Experiments we are involved


Our group is focused on a specific branch of particle physics, namely hadron physics. Its main purpose is the study of the strong interaction among quarks and gluons, which is described by quantum chromodynamics (QCD). According to current scientific knowledge, these particles are the fundamental building blocks of mesons and baryons. One method to study the strong interaction is via so-called formation experiments. In such processes, one (or more) of the constituent quarks are excited. The excited meson/baryon may form an intermediate resonant state with unique properties such as mass, width and quantum numbers JP.


In order to analyse those resonant states, the remnants of the reaction have to be detected. For this purpose we are involved in the development/improvement of particle detectors for baryon spectroscopy. This embraces the development and upgrade of readout and trigger electronics, slowcontrol as well as the data acquisition.
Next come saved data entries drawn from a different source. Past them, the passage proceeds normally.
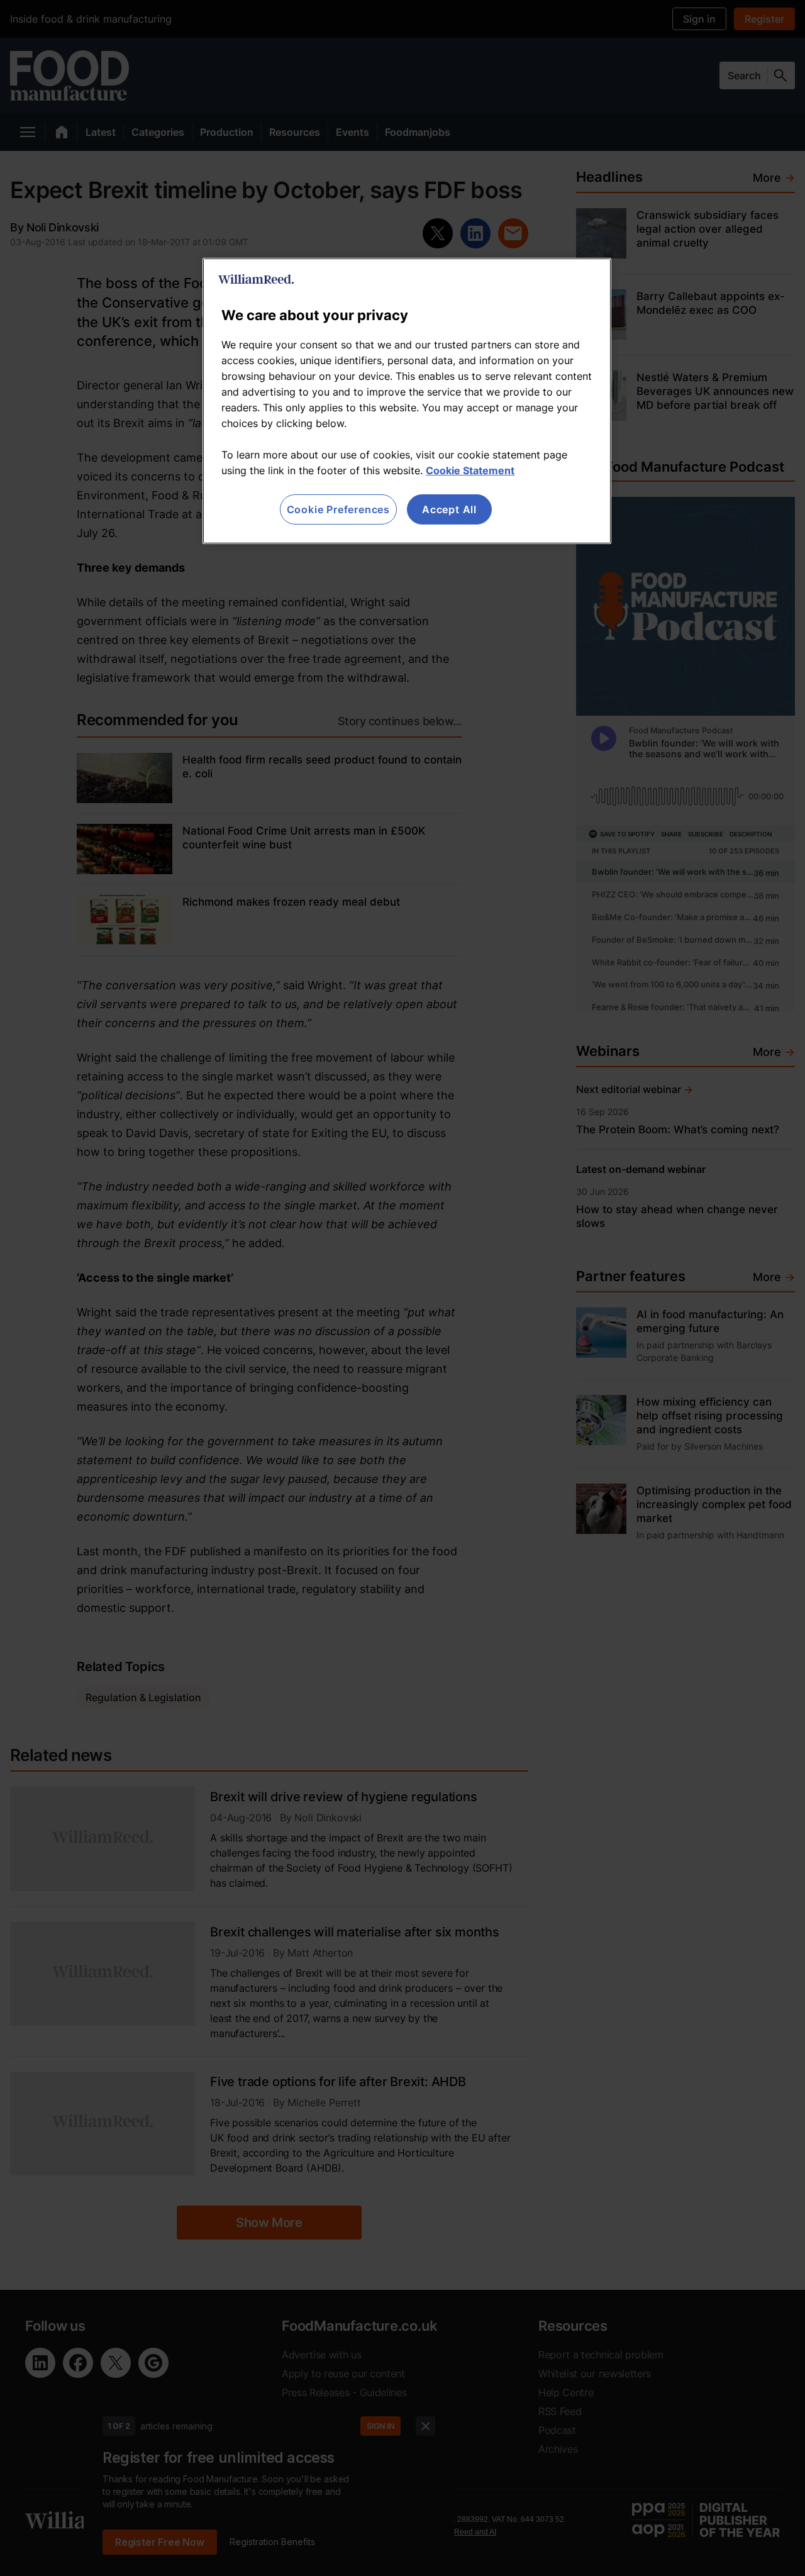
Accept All (449, 509)
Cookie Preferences (338, 509)
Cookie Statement (470, 470)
The collected data is first of all calibrated in order to assign each detected particle an energy and time information (along with the flight direction). This enables us e.g. to reconstruct the four momentum of the photons that are detected in the electromagnetic calorimeters. A look at the two photon invariant mass spectrum shows the π0, η, (ω) and η' mesons. During the task of analyzing the data, the desired reaction is selected and signal and background contributions are studied using Monte Carlo simulations. For this purpose, it is important to simulate the geometry of all detector components as accurate as possible. After the selection process, unpolarized and polarized cross sections, asymmetries are extracted from the data.
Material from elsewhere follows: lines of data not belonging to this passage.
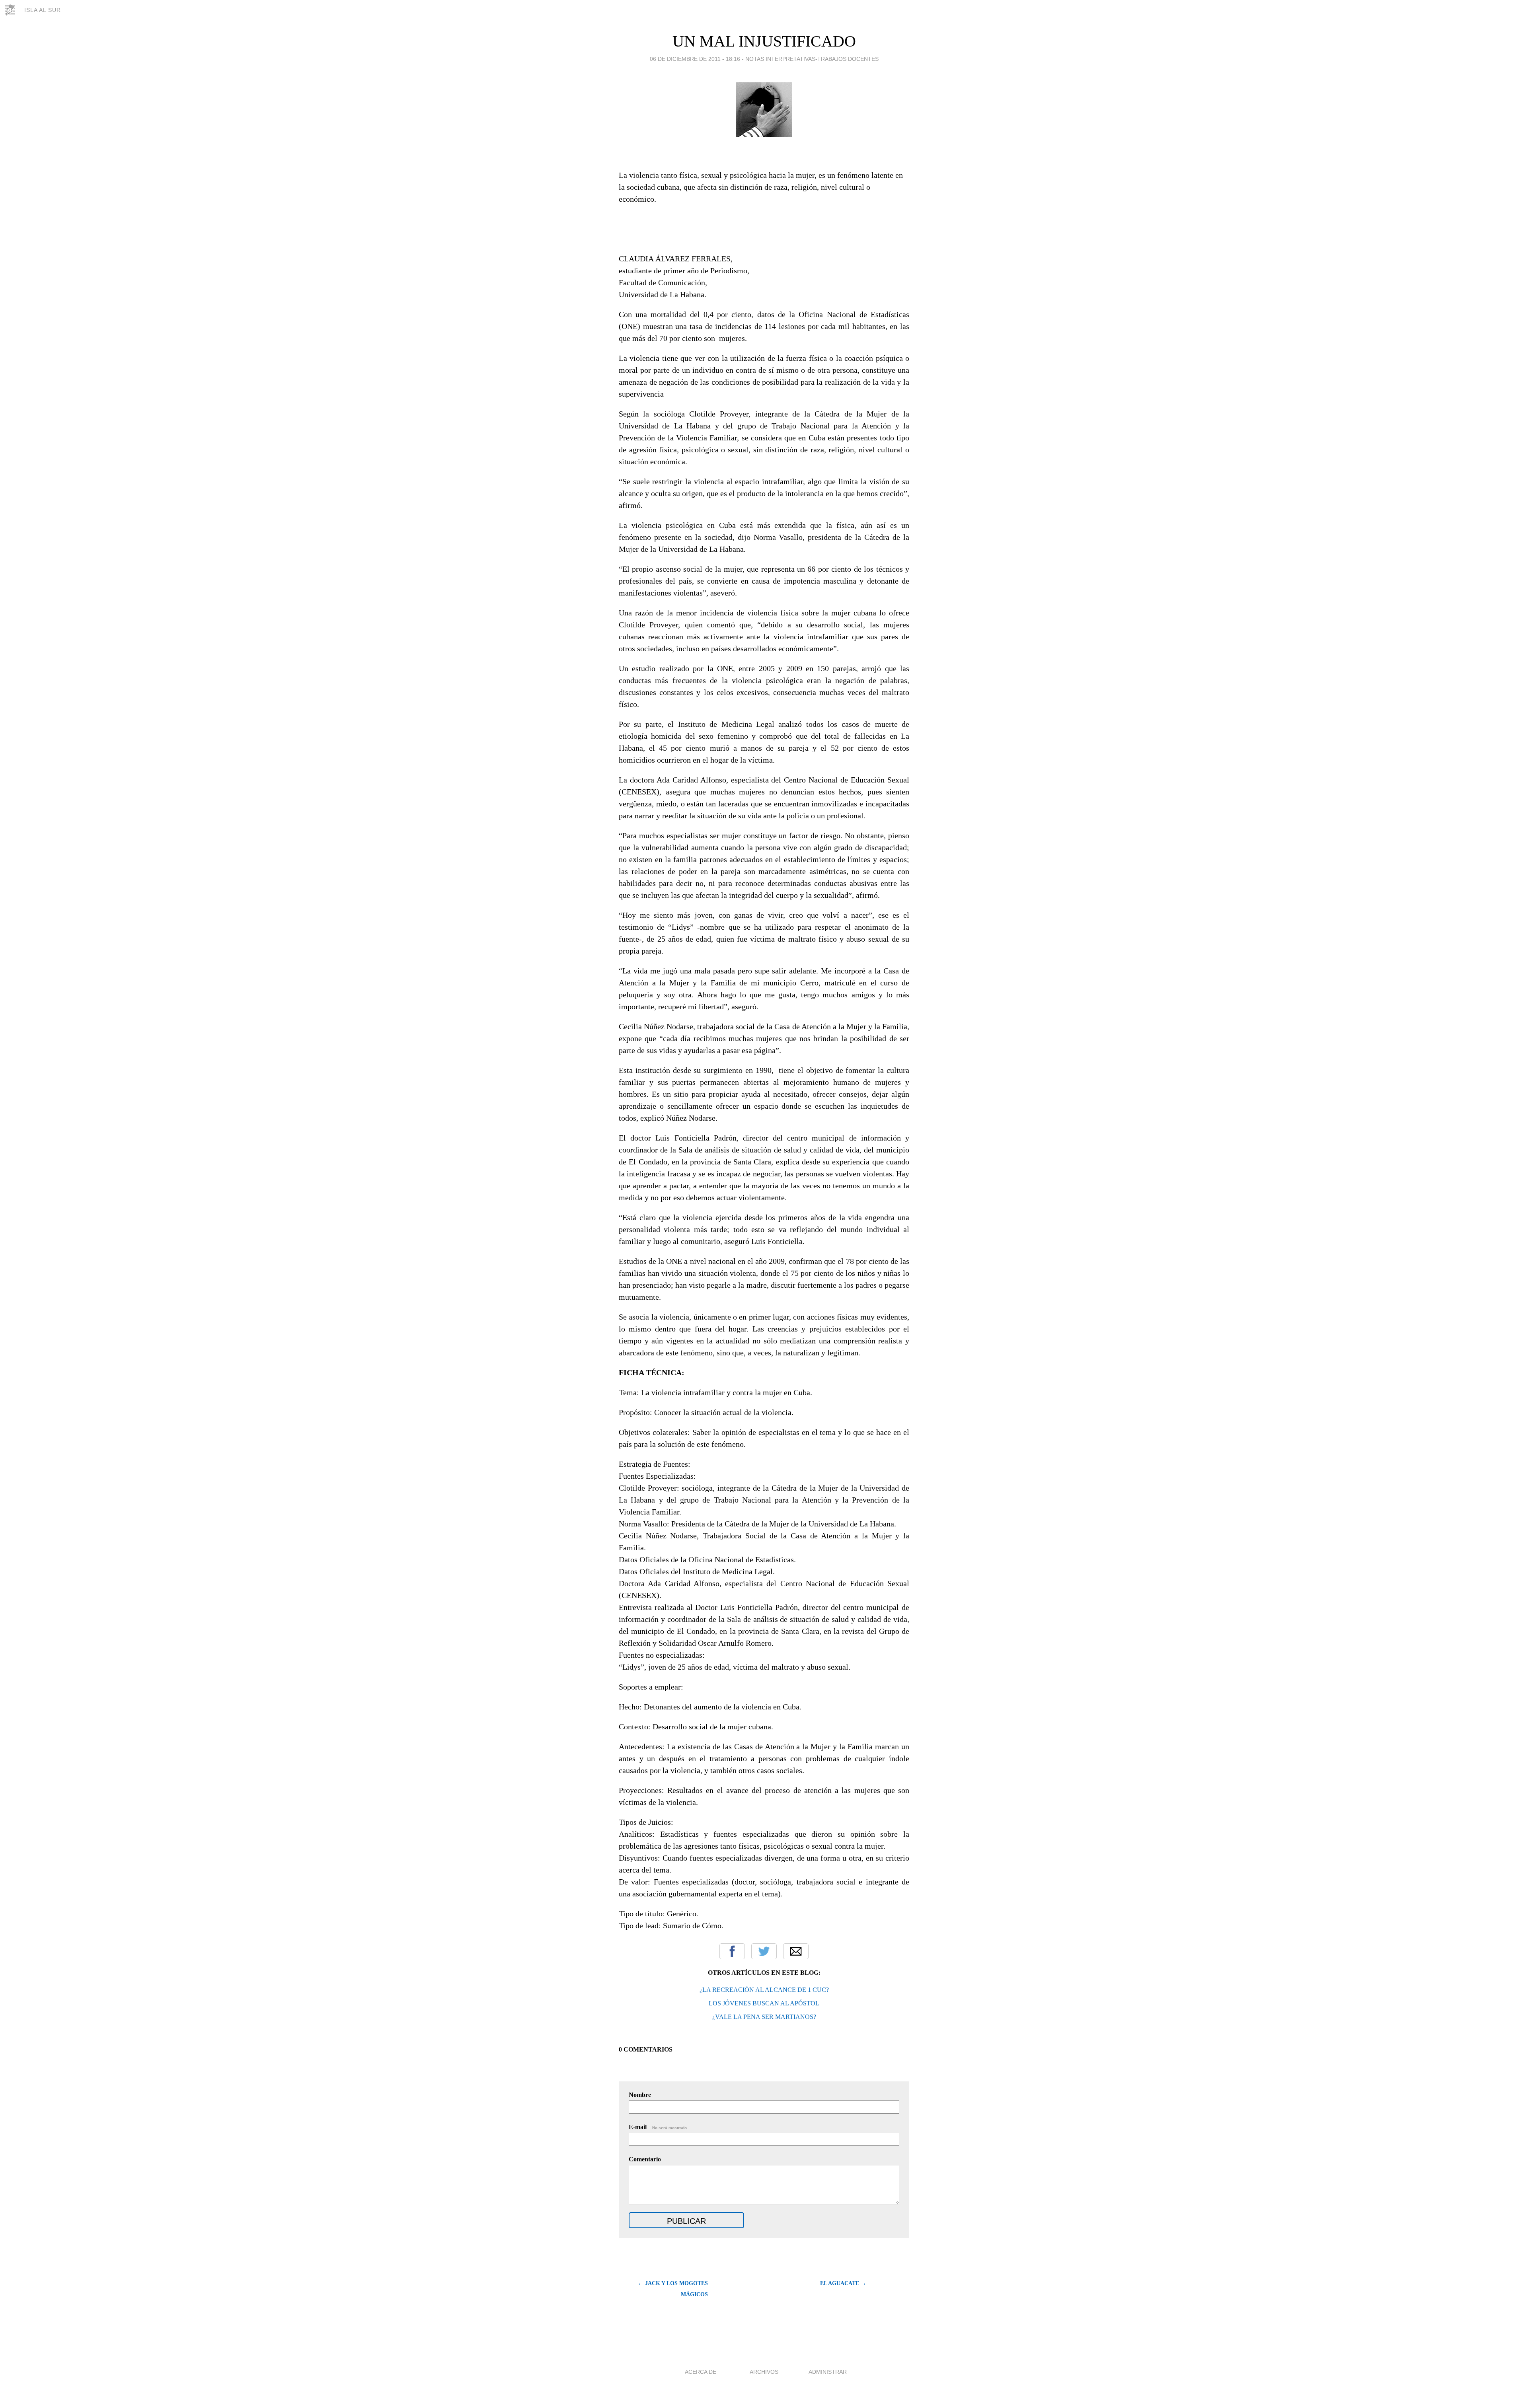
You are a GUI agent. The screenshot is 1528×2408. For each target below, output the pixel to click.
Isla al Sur (42, 10)
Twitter (764, 1951)
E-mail (658, 2127)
In order to study the quantum mechanical interaction of initial and final state, and thus learn more about the strong interaction, partial wave analysis (PWA) has to be employed. Its aim is the reconstruction of all complex scattering amplitudes, and thus the matrix element M, from experimental data. However, a full PWA is highly complex, time consuming and model-dependent. Within our group an alternative approach is studied, the so-called truncated partial wave analysis (TPWA). Here, the infinite partial wave expansion is truncated at some appropriate finite angular momentum lmax where all higher partial waves vanish to a good approximation. Compared to a full PWA the TPWA is a straightforward analysis. Furthermore, due to the truncation of the partial wave expansion, the TPWA is completely model-independent.